──────── DATASET EXCERPTS

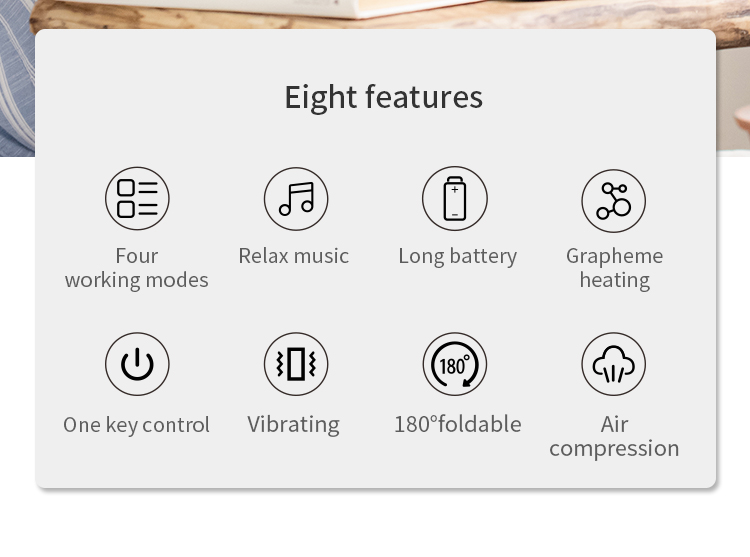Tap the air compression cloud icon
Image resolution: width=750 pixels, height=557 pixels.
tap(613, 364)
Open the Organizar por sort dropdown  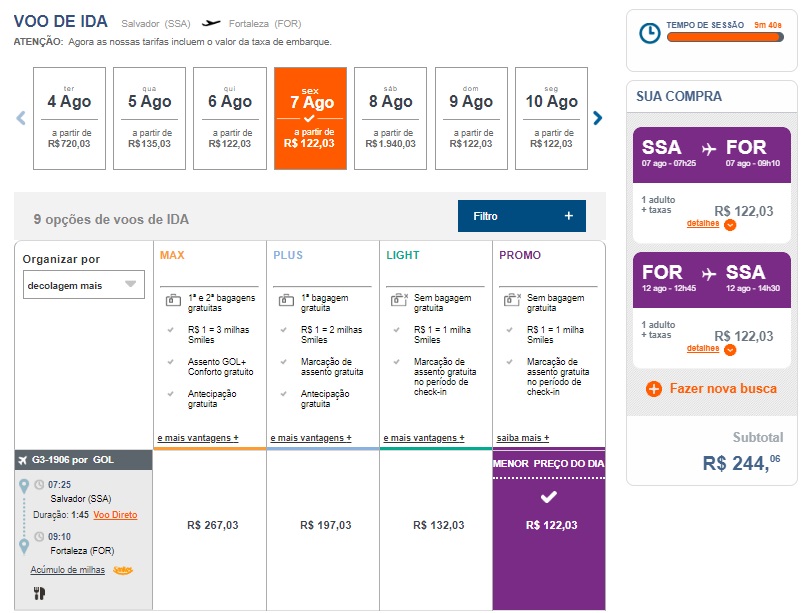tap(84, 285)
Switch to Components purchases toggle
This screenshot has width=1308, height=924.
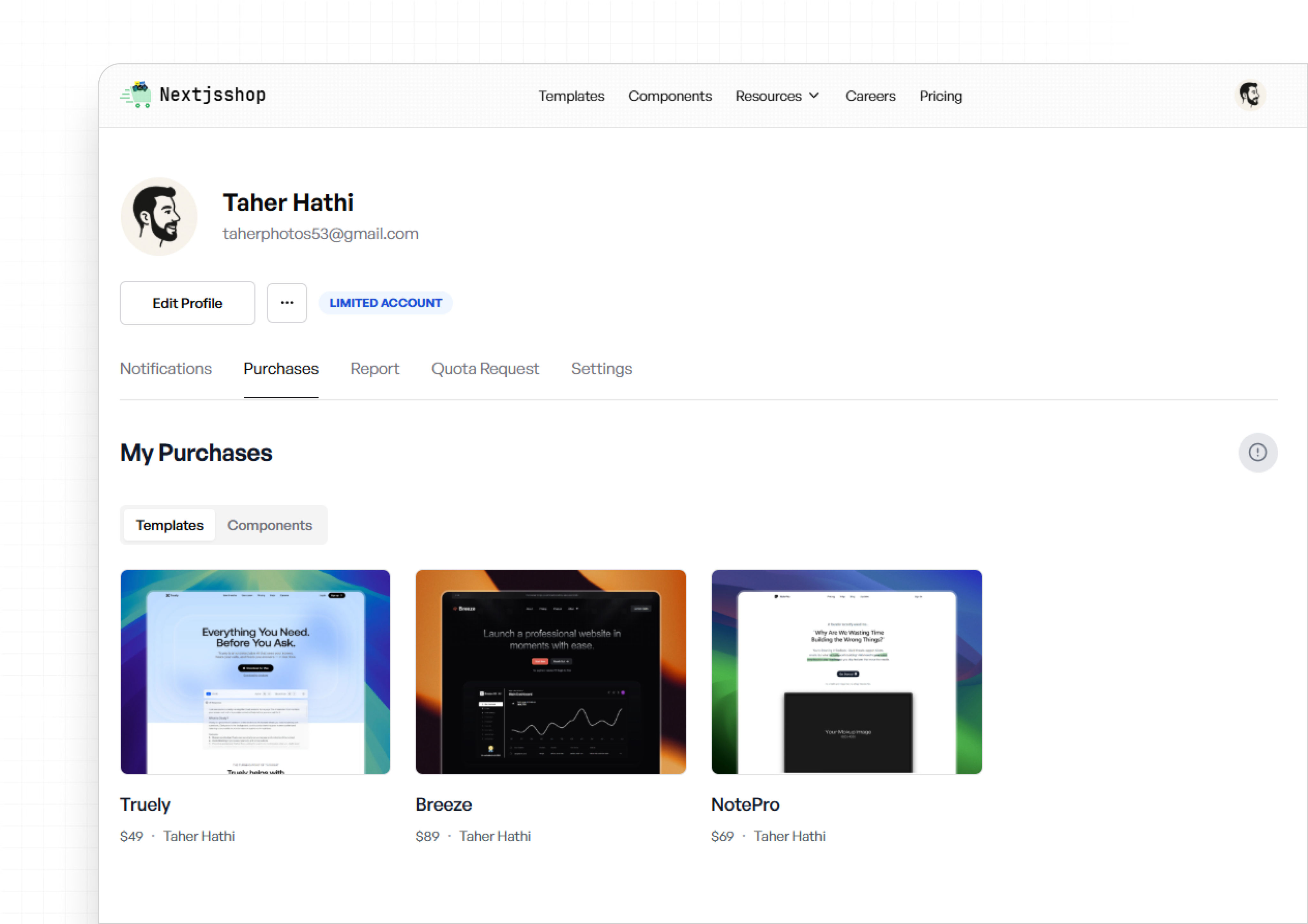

────────────────
──────── DATASET EXCERPTS

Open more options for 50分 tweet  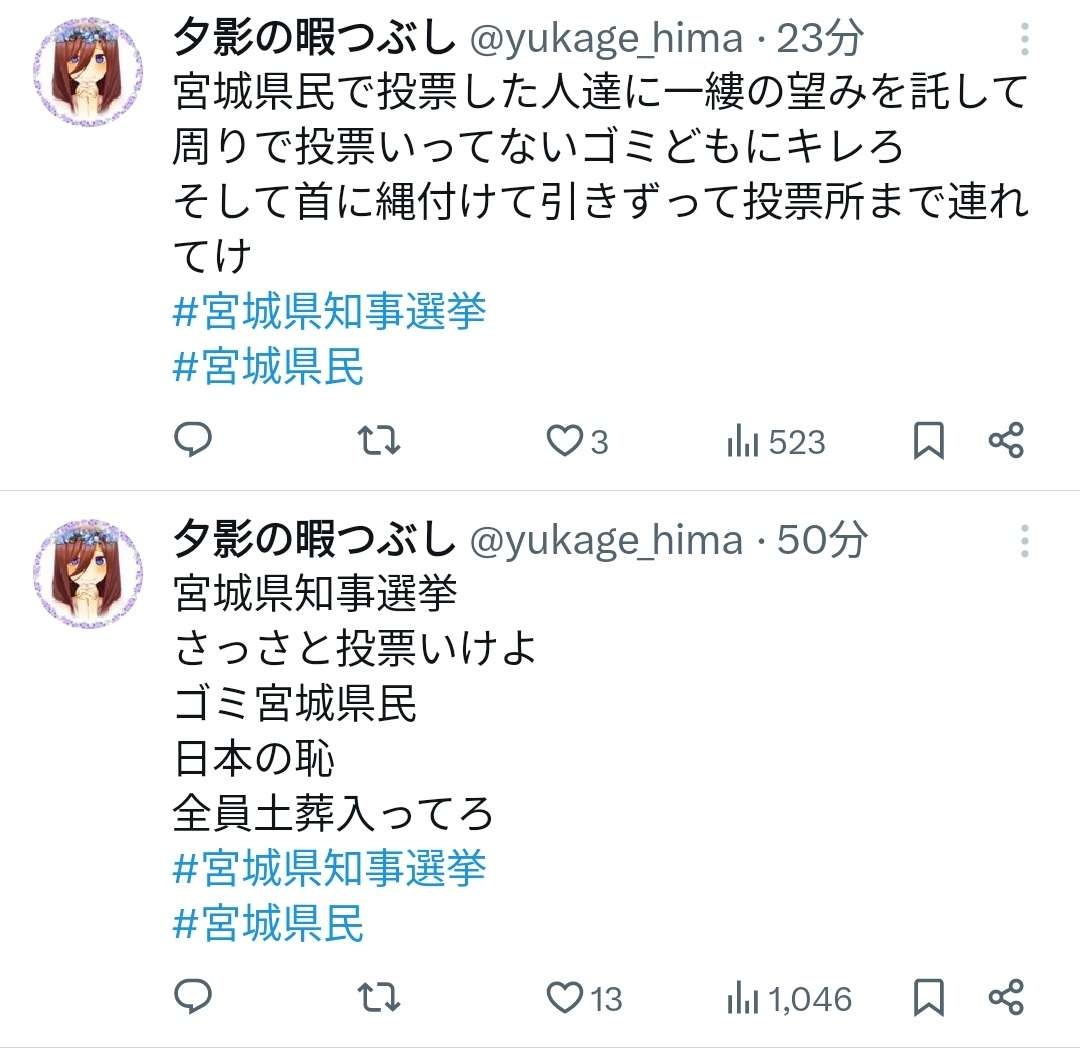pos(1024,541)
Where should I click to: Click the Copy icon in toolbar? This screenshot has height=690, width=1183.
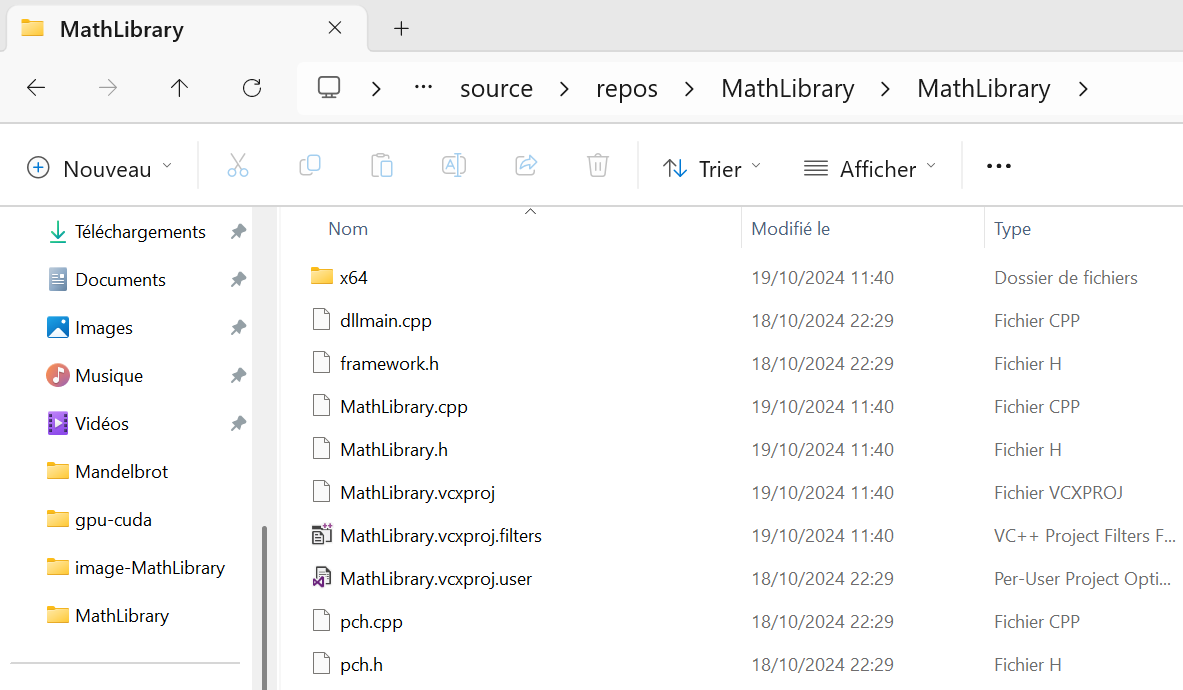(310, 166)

────────────────

#### [REQUEST]
Write out the stretch of rows from the line containing "Switch to Components purchases toggle" through the line containing "This screenshot has width=1308, height=924.", matching them character for character.

#### [SOLUTION FOR THIS PROBLEM]
Switch to Components purchases toggle
This screenshot has width=1308, height=924.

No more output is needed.